Mira primero a tu alrededor
En qué fijarse
- Fachada de la escuela
- Pinturas portuarias sobre las pizarras escolares
- Salas del museo
- Apartamento y taller en la planta superior
La historia del lugar
En mil novecientos treinta y tres, el artista Benito Quinquela Martín formalizó la compra de este terreno y lo cedió al Consejo Nacional de Educación. En las plantas inferiores quería instalar una escuela primaria diurna y nocturna; más arriba, un museo de artistas argentinos, y en la planta más alta, su propia vivienda y taller.
Quinquela sabía bien lo que significaba abandonar pronto las aulas. A los diez años dejó de estudiar para ayudar a sus padres adoptivos en la carbonería. A los quince ya descargaba barcos en el puerto. Pintaba después del trabajo, y su primer taller fue una habitación sobre el almacén familiar de carbón. Más tarde, las imágenes de muelles, barcos y estibadores le dieron fama y dinero. Llamaba a la compra del terreno para la escuela una devolución al barrio de parte de lo que había ganado pintando La Boca.
La polémica empezó cuando el artista decidió colocar dieciséis enormes pinturas en las aulas. Algunos funcionarios del Consejo Nacional de Educación se opusieron: las imágenes sobre las pizarras distraerían a los niños. Para Quinquela, precisamente ellas daban sentido a la escuela. En vez de ornamentos antiguos y alegorías de cuentos, pintó la carga de carbón, la costura de velas, el regreso de los pescadores, el carnaval del puerto y una inundación en La Boca: el trabajo y la vida que los alumnos veían tras las puertas de la escuela y con los que se ganaban la vida sus padres.
Quinquela realizó las pinturas gratis. El Consejo terminó por autorizarlas, pero exigió colocar cortinas de terciopelo delante de algunos lienzos. El maestro podía mostrar la imagen u ocultarla durante la clase. Así, los adultos conservaron el derecho de decidir cuándo se permitía a los niños ver las paredes de su propia aula.
En julio de mil novecientos treinta y seis, la escuela recibió a sus alumnos: el edificio estaba previsto para mil niños en dos turnos. Dos años después abrió, en la planta superior, el Museo de Bellas Artes de La Boca de Artistas Argentinos «Benito Quinquela Martín». Quinquela reunió aquí obras de maestros argentinos, se instaló en la planta superior y dispuso su taller junto al apartamento. Más tarde cedió al museo una importante colección de sus propias pinturas y grabados.
La escuela recibió el nombre de Pedro de Mendoza, jefe de la expedición española que llegó para fundar el primer asentamiento de Buenos Aires: por entonces, este tramo de costa se vinculaba con aquella fundación de la ciudad.

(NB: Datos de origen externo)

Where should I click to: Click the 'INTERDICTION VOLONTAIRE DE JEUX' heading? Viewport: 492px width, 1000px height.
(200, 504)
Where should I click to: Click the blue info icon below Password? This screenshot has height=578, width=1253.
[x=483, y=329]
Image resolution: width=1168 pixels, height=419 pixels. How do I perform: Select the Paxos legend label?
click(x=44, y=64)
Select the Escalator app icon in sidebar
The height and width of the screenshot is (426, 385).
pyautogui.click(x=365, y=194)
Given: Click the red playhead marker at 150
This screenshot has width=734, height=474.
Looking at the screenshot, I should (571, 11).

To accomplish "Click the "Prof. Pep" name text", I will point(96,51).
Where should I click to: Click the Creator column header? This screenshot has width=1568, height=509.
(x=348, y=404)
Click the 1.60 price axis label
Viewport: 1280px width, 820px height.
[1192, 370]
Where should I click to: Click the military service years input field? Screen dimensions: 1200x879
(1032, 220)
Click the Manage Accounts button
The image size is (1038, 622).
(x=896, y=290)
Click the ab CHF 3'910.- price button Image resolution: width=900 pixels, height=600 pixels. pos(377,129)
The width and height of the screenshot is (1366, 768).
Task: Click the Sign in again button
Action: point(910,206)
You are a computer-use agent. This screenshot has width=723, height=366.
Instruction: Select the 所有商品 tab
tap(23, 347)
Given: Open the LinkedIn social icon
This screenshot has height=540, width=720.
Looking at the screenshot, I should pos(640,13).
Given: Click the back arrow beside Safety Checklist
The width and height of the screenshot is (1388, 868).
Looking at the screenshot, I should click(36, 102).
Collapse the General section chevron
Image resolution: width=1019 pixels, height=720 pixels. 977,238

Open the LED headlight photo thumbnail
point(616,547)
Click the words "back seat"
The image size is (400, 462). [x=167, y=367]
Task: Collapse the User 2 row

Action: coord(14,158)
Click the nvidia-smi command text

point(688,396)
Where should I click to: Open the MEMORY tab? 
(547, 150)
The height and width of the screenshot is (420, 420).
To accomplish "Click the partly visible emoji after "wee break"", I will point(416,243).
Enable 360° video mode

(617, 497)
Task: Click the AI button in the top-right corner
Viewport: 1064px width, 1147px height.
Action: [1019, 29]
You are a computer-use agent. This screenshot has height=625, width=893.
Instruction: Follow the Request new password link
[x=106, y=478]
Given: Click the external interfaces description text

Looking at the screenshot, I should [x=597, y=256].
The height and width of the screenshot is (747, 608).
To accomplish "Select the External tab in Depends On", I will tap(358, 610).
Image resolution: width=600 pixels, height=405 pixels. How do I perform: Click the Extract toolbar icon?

El museo lleva ahora el nombre de Benito Quinquela Martín, el artista que entregó el terreno y las pinturas, pero que vivió sobre las aulas.
Hace mucho que ya no quedan cortinas de terciopelo. En las plantas inferiores continúan las clases, las escenas portuarias siguen ocupando las paredes sobre las pizarras, más arriba está abierto el museo y, en la planta superior, se conservan el apartamento y el taller de Quinquela.
Información práctica
El horario del museo cambia; antes de visitar el interior, consulte el sitio oficial del MBQM o la página municipal.
Comprobado: 28 de junio de 2026. Comprueba la fuente oficial antes de visitar.El interior es especialmente importante por las pinturas murales y la colección, pero consulte el acceso por separado. No dé por hecho que las aulas estén abiertas a los visitantes junto con el museo.